1人プレイもすごいしっかり作り込んである。オンラインでは対戦の要素だったペイントが、1人プレイだとパズルを解く鍵になってりして、ペイントシステムの幅広さに驚いた。各ダンジョンの入り口見つけるのが地味に面倒でイラっとするところもあれど、1人プレイとオンラインプレイが両A面というのは納得の仕上がり。これ追加シナリオ的にステージ販売してくれるといいな。

やればやるほど友達とチームプレイしたいけれどそれは8月のアップデートまでお預け。まあ見ている限り自分の周りでもまだプレイしている人少ないので、クチコミでおもしろさが伝わって8月までにユーザーが増え、満を持しての登場でもいいのかも。その時は友達とボイスチャットでつなげてプレイしたいなー。「両端空いてるからちょっと塗ってくるね」みたいな。

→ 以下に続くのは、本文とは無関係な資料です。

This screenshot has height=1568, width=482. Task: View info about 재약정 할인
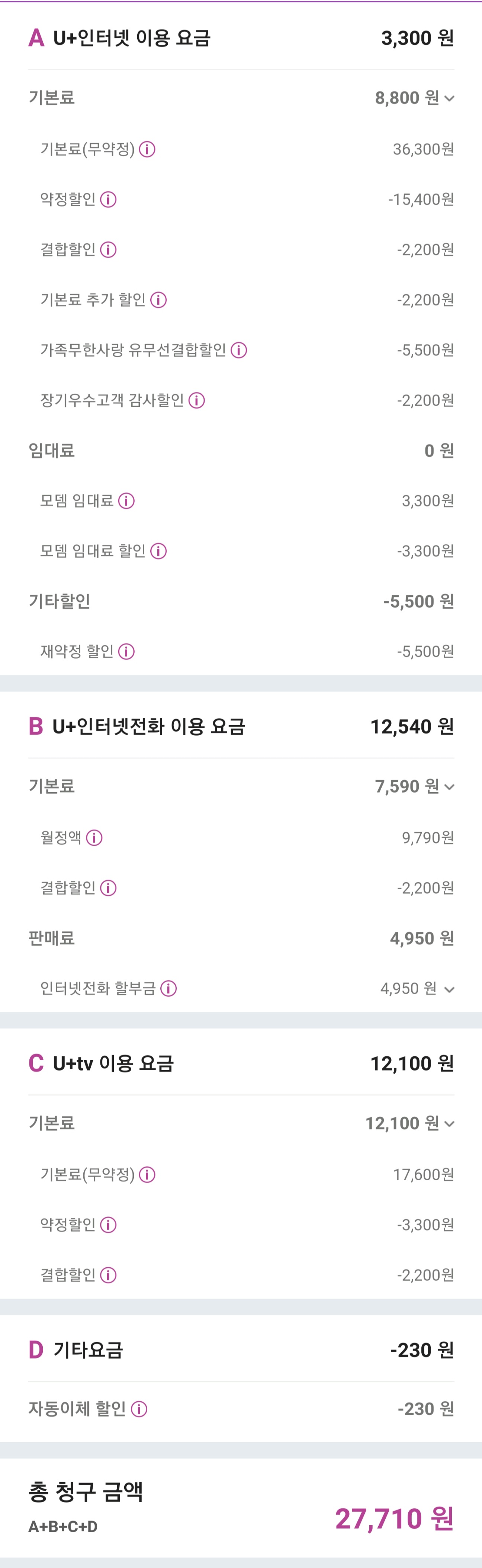126,652
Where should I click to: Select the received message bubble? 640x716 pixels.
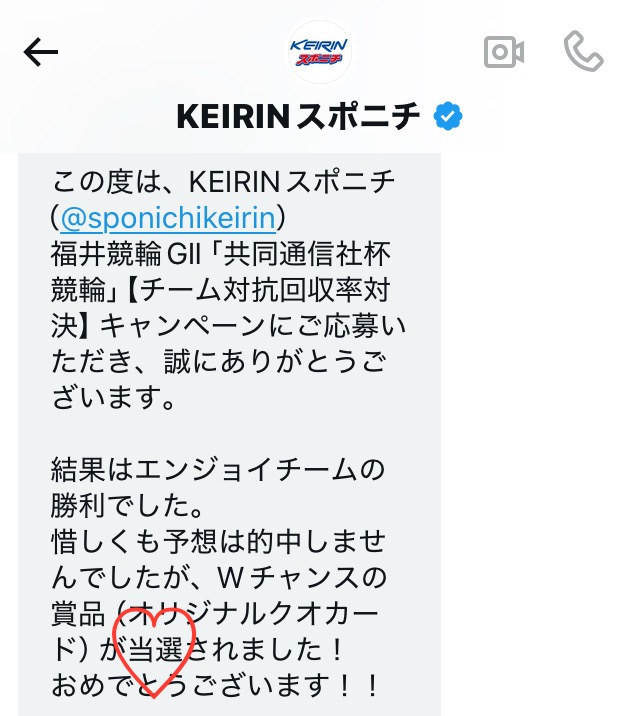coord(229,434)
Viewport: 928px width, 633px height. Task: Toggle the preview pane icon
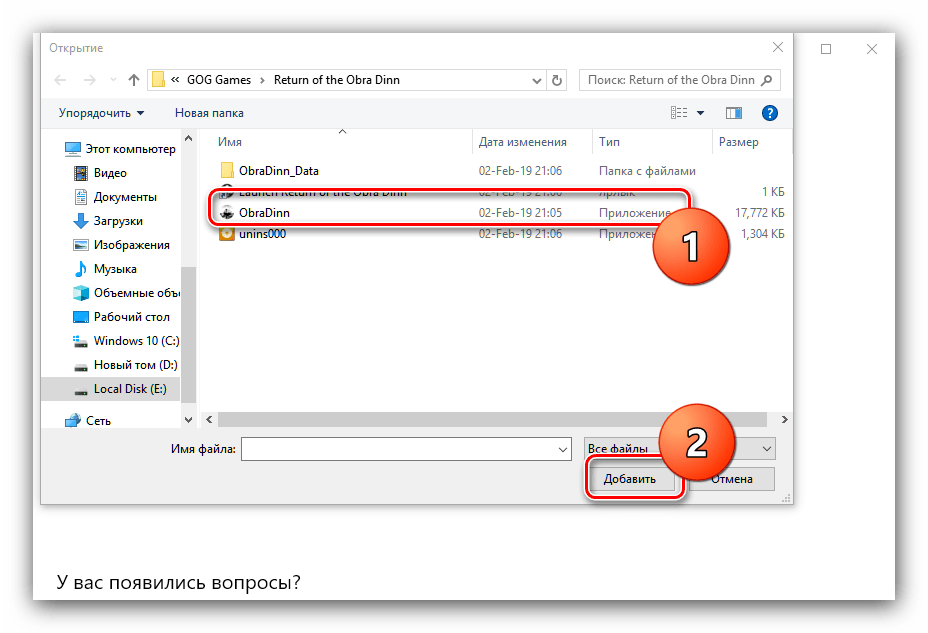pos(734,113)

ほとんど満足な中でオフライン対戦に関してはちょっと難ありというか、これはもうコントローラの仕様で仕方ないんだけど、Wii U GamePadはジャイロで操作できるから視点合わせるのが簡単なのに対して、対戦できるのはコントローラなのでジャイロが搭載されておらず、3Dスティックでしか視点合わせられない。これがかなり操作大変で対戦にならないレベル。この辺りは今後でいいので、スマブラみたいに3DSをコントローラにできる仕様になればいいなー。画面解像度やスペック的に厳しいかもしれませんが。

細かいところではオンライン対戦中ではなく、対戦待ちの時に武器を切り替えたい(いまは毎回ロビーでないと切り替えられない)ことくらいが気になりますが、全体として本当に大満足。みんなと対戦できる8月まで意識を切らさず練習に励みたいと思います。

一方で気になるのは売上的な話。今のところマリオカート8が初回で国内30万台近く売り上げており、累計ではまもなく100万に達する見込み。スプラトゥーンがこれに肉薄できるのかそれとも超えてくるのか。マリオカートは海外でかなり売れているのでスプラトゥーンもそうなる可能性はありつつ、国内市場を盛り上げる牽引役となるかは注目です。完全な新規タイトルで30万超えてきたらかなり熱いなー。